Method and system for airborne viral infection risk and air quality analysis from networked air quality sensors
Find Innovative SolutionsGenerate Solutions
Solution Overview
Problem
Current air quality monitoring systems lack an autonomous computer-implemented method to analyze real-time measurements from air quality sensors to determine the risk of airborne viral infection transmission in enclosed spaces, such as buildings, which is critical for reducing the risk of viral infections like SARS-CoV-2.
Innovation Solution
A computer-implemented system and method that continuously interacts with air quality sensors to calculate an airborne virus infection risk score by analyzing parameters like CO2, PM2.5, PM10, and humidity, and communicates with HVAC systems or air treatment appliances to adjust ventilation, filtration, and humidity levels to minimize infection risk.

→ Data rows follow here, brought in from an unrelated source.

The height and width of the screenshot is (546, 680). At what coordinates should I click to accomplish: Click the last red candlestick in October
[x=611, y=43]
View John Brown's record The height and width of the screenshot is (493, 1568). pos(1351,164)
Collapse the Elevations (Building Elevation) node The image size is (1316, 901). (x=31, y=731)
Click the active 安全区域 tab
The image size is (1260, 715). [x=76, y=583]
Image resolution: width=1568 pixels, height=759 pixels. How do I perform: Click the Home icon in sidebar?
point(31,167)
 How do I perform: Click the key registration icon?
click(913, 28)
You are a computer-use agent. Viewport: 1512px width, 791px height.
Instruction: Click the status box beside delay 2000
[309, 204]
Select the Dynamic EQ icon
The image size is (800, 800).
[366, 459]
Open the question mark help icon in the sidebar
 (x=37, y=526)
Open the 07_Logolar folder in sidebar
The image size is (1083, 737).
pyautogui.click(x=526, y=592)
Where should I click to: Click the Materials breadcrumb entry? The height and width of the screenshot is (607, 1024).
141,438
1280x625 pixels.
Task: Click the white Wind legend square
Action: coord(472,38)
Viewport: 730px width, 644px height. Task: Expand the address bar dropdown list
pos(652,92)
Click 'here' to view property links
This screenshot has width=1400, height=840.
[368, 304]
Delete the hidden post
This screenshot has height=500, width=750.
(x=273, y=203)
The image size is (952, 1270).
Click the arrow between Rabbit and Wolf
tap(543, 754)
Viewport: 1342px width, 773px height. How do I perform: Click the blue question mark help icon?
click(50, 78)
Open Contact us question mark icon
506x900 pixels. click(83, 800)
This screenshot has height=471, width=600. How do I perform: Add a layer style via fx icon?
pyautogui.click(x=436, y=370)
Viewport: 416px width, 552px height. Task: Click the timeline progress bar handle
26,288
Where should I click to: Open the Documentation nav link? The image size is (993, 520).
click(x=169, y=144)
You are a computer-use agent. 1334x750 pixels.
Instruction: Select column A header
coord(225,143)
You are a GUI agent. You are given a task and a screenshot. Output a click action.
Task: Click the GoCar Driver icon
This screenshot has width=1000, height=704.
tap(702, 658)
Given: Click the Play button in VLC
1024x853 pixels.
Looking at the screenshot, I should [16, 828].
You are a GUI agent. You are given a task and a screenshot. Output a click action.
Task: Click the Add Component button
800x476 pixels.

Engineering Contradictions & Design Principles
Engineering Contradiction Analysis
1Measurement precision
If real-time air quality monitoring is implemented using networked sensors, then the ability to detect airborne viral infection risk is improved, but the system complexity and cost increase
Solution Approach 1:
The system divides the monitoring function into multiple distributed air quality sensors placed throughout the building, each independently measuring local parameters. This segmentation allows comprehensive coverage without requiring a single complex centralized system, resolving the contradiction between detection precision and system complexity.
Solution Approach 2:
The air quality sensors perform multiple functions: measuring CO2, PM2.5, PM10, humidity, and temperature simultaneously. This multi-functionality enables comprehensive viral infection risk assessment using a single sensor platform, improving detection capability without proportionally increasing system complexity.
2Speed
If continuous real-time analysis of air quality parameters is performed, then the responsiveness to viral transmission risk is improved, but the energy consumption and processing requirements increase
Solution Approach 1:
The system performs periodic analysis of air quality parameters at scheduled intervals rather than continuous real-time processing. This periodic action maintains responsiveness to risk changes while significantly reducing energy consumption and computational processing requirements compared to continuous analysis.
Solution Approach 2:
The system automatically analyzes sensor data and generates risk assessments without requiring manual intervention or continuous high-power processing. The autonomous operation reduces energy consumption while maintaining rapid responsiveness to changing air quality conditions.
3Reliability
If the system autonomously controls HVAC and air treatment systems, then the effectiveness of reducing viral transmission risk is improved, but the control system complexity increases
Solution Approach 1:
The system continuously monitors air quality parameters and automatically adjusts HVAC and air treatment systems based on real-time risk assessments. This feedback loop ensures reliable viral transmission risk reduction while using standardized control protocols that manage system complexity.
Solution Approach 2:
The system integrates control of multiple air treatment devices (HVAC systems, air purifiers, humidifiers) into a single unified control platform. This merging approach improves overall effectiveness by coordinating all air treatment functions while simplifying the control architecture compared to managing each device separately.
4Measurement precision
If comprehensive air quality parameters (CO2, PM2.5, PM10, humidity) are monitored, then the accuracy of infection risk assessment is improved, but the cost and device complexity increase
Solution Approach 1:
The air quality sensors are designed to measure multiple parameters (CO2, PM2.5, PM10, humidity, temperature) simultaneously using integrated sensor arrays. This multi-functionality provides comprehensive infection risk assessment data without requiring separate sensors for each parameter, thus avoiding proportional increases in sensor quantity and cost.
Solution Approach 2:
The system combines multiple sensing functions into single integrated air quality monitoring stations. By merging CO2 sensing, particulate matter detection, and humidity measurement into unified devices, the system achieves comprehensive monitoring accuracy while minimizing the total number of individual sensor components required.
Data Source
AI summary
A computer implemented system and process of analyzing real-time measurements of a one or more air quality sensors to provide an calculated estimate of airborne virus infection and air quality evaluation from current air quality measurements, advise those at risk, advise responsible parties of recommended actions to take, and in some embodiments take direct action in communication of instructions to air filtration and treatment equipment and HVAC systems to improve outside air flow, increase filtration, treat contaminated air and reduce humidity and reduce the risk of airborne virus transmission. Sensor data, calculated airborne infection risk, air quality, warnings and reports are created and distributed to network connected devices.